I have experienced overwhelming warmth & joy in the Pokot, of all ages. I have felt it in their handshakes & hugs. I have seen joy in their smiles & a sense of community in their lives that we do not have at home. I have watched countless children walk around holding hands, or arm in arm. I have heard them call each other brother & sister. I have seen 3 year olds pick up a crying one year old and carry them on their back. I have seen immense joy as they get their nails painted pink by one of our team members. I have communicated with the elders despite our great language barrier. I have watched their watermelon-sized smiles as they grab my hand & place it to their heart.

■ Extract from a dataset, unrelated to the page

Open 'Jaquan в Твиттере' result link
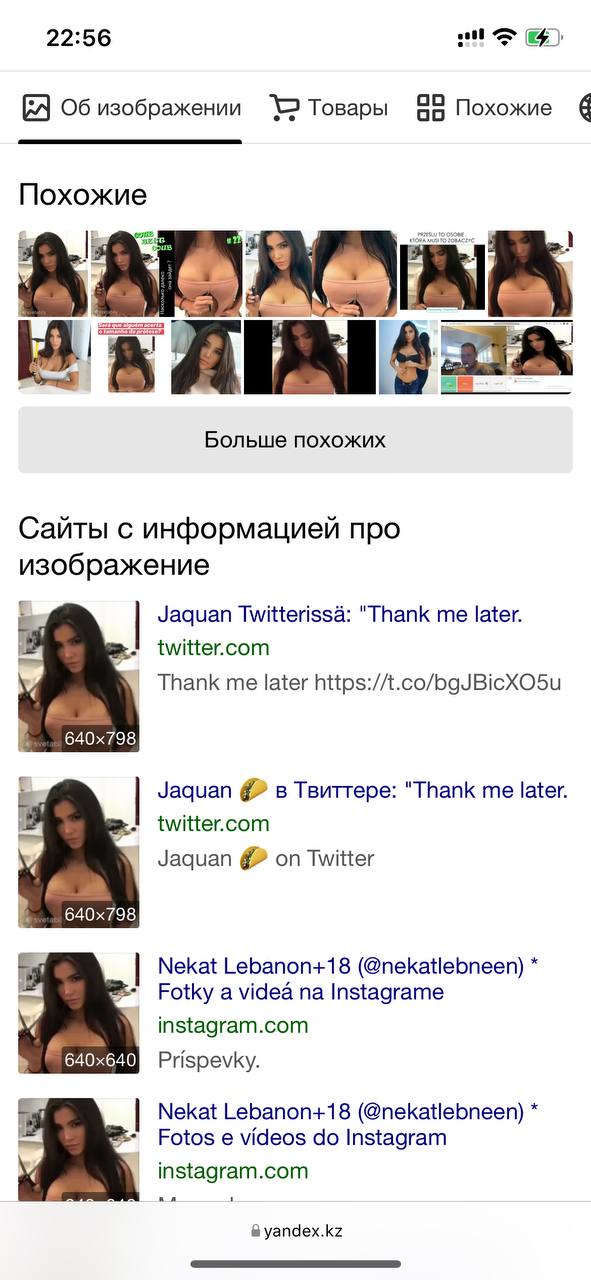 [x=362, y=790]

I have heard the children sing & it was as if I felt a sweet piece of Heaven wrap me up. I have watched the children play for hours on end in the same area, with the same friends, with the same dirt & rocks to run on… yet all with endless smiles & screeches of laughter. I have walked by the children & felt their arms reach out to gently touch my skin. I have been asked ‘what my name is’ by what must be hundreds of beautiful faces.
I have had the ability to make others smile just by taking their picture & saying “roriya!” (smile!) in my broken Pokot. Their roaring giggles as I showed them their photograph on the back of my camera will be forever stamped into my heart. I have seen beauty like I have never seen before – there is no make-up, or hair accessories, or fashionable pick of clothing… yet the Pokot truly shine.
Above all this, I have seen God’s undying love, grace & perseverance — just by looking into their eyes.
The Pokot have redefined my definition of poverty. Their love & willingness to learn is like something I have never seen before. They have a richness that cannot be bought nor given.
It is in their soul. It is in their spirit. It is what makes them shine on.